### Document excerpt ###

# Hamster Pictures!



## Penny (Sep 23, 2013)

My robo hamsters- (ps sorry for the huge pics, how do I fix that?)








Pip^









Squeak^

Anyone else have hamster pictures to share?


----------



## Draenog (Feb 27, 2012)

They're cute!


----------



## hlsiefken (Jan 23, 2014)

They are so cute!


----------



## Penny (Sep 23, 2013)

Thanks :razz:
They're really tiny too, the length of my thumb!​ (I have a small thumb)​


----------



## Aether (Nov 18, 2013)

Your robo hammmies are super cute! I love their names, that's very clever. =] My hammy is a teddy bear hamster named Captain. He is named after Captain Malcolm Reynolds from Firefly. =]


----------



## sweetergrrrl (May 5, 2009)

###

### What is expected:
Continue the forum thread about hamster pictures from the point where it stops.

### Data shown ###

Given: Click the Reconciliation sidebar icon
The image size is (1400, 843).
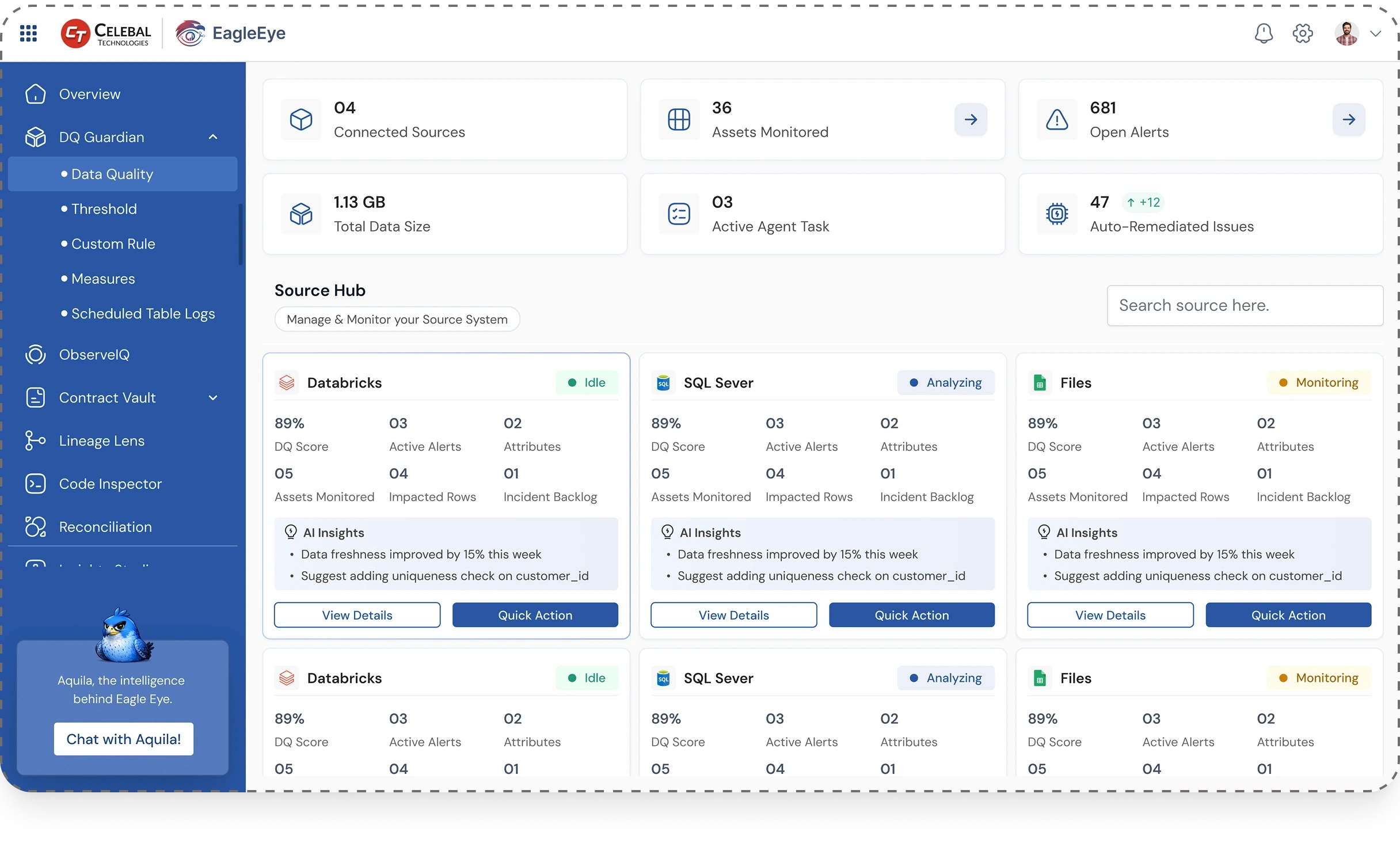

###

### Response to this task:
I have 3 Syrians! Cupcake, Mr. Hammin and Sprinkle (the only baby of Cupcake that I kept). Sprinkle is super tiny for a Syrian, about 1/3 the size of his mommy. All his siblings were regular sized, and he was the only one from his litter to have peach colored bands while all 5 others had brown!


----------



## Penny (Sep 23, 2013)

I love Syrians! They have such beautiful fur patterns 
and Aether your ham is adorable!!!


----------



## jersmith (Feb 15, 2014)

haha love it so cute


----------



## susiemccormick (Oct 15, 2013)

How cute! I love hamsters!!!


----------



## Penny (Sep 23, 2013)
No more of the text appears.